Facial recognition technology has been deployed publicly on the basis of benchmark tests that reflect performance in laboratory settings, but some academics are saying that real-world performance doesn’t match up.
In a post to the Tech Policy Press website, University of Oxford academics Teo Canmetin, Juliette Zaccour, and Luc Rocher point to public failures of facial recognition as evidence that these systems don’t perform as well as evaluation statistics suggest.
The academics say the US National Institute of Standards and Technology’s (NIST) Facial Recognition Technology Evaluation (FRTE), a performance benchmark, has been used to justify the deployment of AI systems including technology deployed by the UK’s Metropolitan Police Service, the subject of ongoing controversy.
But they insist NIST’s benchmark has problems.
First, they claim the evaluation fails to reflect real world conditions, where images may be blurred or obscured. Second, they say, the data sets used are too small, which allows for a greater chance of misidentification. Third, they contend, benchmark datasets fail to reflect real world demographics.
These problems lead to real-world failures, including the wrongful arrest of a Detroit man in 2020 based on flawed facial recognition and errant identification of a London-based knife crime-prevention activist by a live facial recognition technology that managed to identify only eight in 42 faces accurately, according to a University of Essex study.
“For the latest and best-performing models, standardized evaluations now report figures as high as 99.95 percent accuracy,” the authors wrote. “Out of context, these numbers suggest that facial recognition has progressed to be extremely accurate. But there’s a problem: these near-perfect numbers fail to reflect reality.

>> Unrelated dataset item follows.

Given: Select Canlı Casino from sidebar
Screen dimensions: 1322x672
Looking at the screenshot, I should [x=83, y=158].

Facial recognition appears to be significantly less accurate in real-world settings.”
A May 2025 research paper from criminologists and computer scientists at the University of Pennsylvania, “Accuracy and Fairness of Facial Recognition Technology in Low-Quality Police Images: An Experiment With Synthetic Faces,” supports the Oxford academics’ claims about how performance suffers when image quality isn’t pristine.
“Our experiment finds that facial recognition technology (FRT) performance degrades under poor image conditions, particularly with blur, pose variation, and reduced resolution, and that this degradation is not evenly distributed across demographic groups,” the UPenn researchers found. “False positive and false negative rates increase with image degradation, disproportionately affecting individuals from marginalized race and gender groups.”

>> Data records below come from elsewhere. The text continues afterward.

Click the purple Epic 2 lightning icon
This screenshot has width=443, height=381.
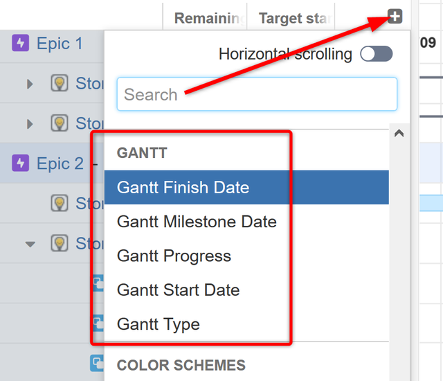20,163
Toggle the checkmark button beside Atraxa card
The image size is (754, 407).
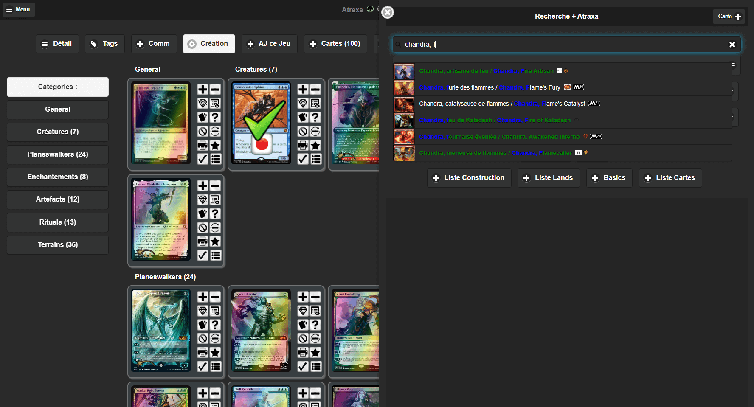pos(203,159)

At the same time, the UPenn scientists note that the accuracy of facial recognition is “substantially higher than that of many traditional forensic methods,” specifically fingerprinting and forensic firearm comparison.

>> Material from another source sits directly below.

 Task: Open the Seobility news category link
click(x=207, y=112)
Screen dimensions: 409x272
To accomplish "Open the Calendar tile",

Algorithmic accuracy, however, is only one aspect of the concerns about FRT. A 2023 US Government Accountability Office report on the application of FRT in law enforcement found US agencies have been using the technology without adequate training and without civil rights policies – a concern that admittedly seems quaint in light of current US arrest practices.
The consequences of this lack of agency rules can be seen in the Algorithmic Justice League’s recent “Comply To Fly?” report, which found the US Transportation Security Administration (TSA) has been using FRT without the informed consent of travelers. The report says that travelers have not been adequately informed that they can opt out of FRT scans and that two-thirds of travelers report hostile treatment by TSA officers when they attempt to.
NIST did not immediately respond to a request for comment. The US government standards body on Monday published guidelines [PDF] on detecting face morphing, the process of digitally combining multiple faces to create a fictitious face composite, potentially as a way to deceive FRT-based authentication systems.
A February 2024 report for the Innocence Project by Alyxaundria Sanford echoes the concerns raised by the Oxford boffins about the potential for bias. It noted, “There are at least seven confirmed cases of misidentification due to the use of facial recognition technology, six of which involve Black people who have been wrongfully accused: Nijeer Parks, Porcha Woodruff, Michael Oliver, Randall Reid, Alonzo Sawyer, and Robert Williams.”
The Electronic Frontier Foundation added two more names to that list earlier this year, Christopher Galtin and Jason Vernau, who were wrongly arrested in St. Louis and Miami, respectively, following flawed FRT identification. The advocacy group argues “face recognition, whether it is fully accurate or not, is too dangerous for police use, and such use ought to be banned.” ®